--- Work order ---
No picture should appear in the copy. Transcribe exactly, and only, the lines from the one with "Click the Оформить заказ покупателя button" through the last line of the data below.

- Opening Delimiter -

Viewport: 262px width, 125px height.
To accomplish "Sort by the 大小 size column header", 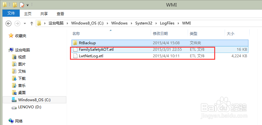I will (x=230, y=33).
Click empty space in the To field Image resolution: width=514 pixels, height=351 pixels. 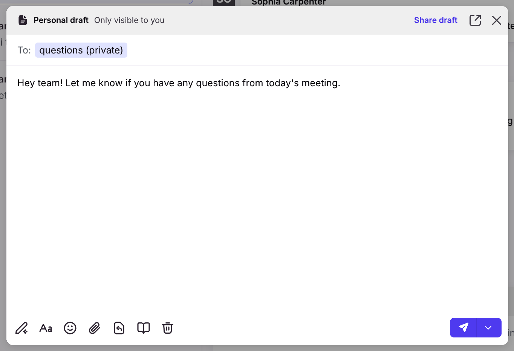coord(301,50)
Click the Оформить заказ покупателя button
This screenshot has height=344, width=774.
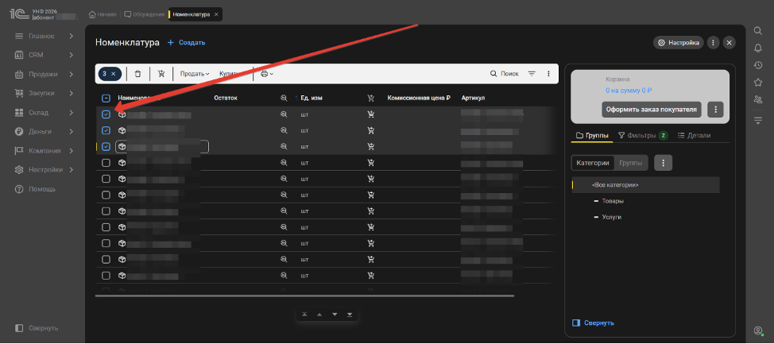(651, 109)
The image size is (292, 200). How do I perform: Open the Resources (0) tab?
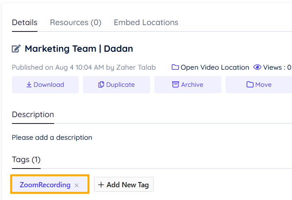[x=75, y=22]
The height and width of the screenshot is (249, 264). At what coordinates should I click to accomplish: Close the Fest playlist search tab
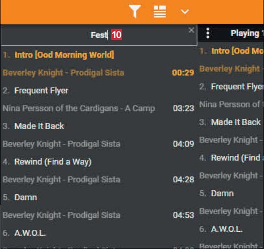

- Closing Delimiter -

--- Your solution ---
Click the Оформить заказ покупателя button
This screenshot has height=344, width=774.
(651, 109)
The image size is (292, 200). How do I perform: Open the Resources (0) tab?
[x=75, y=22]
The height and width of the screenshot is (249, 264). At what coordinates should I click to accomplish: Close the Fest playlist search tab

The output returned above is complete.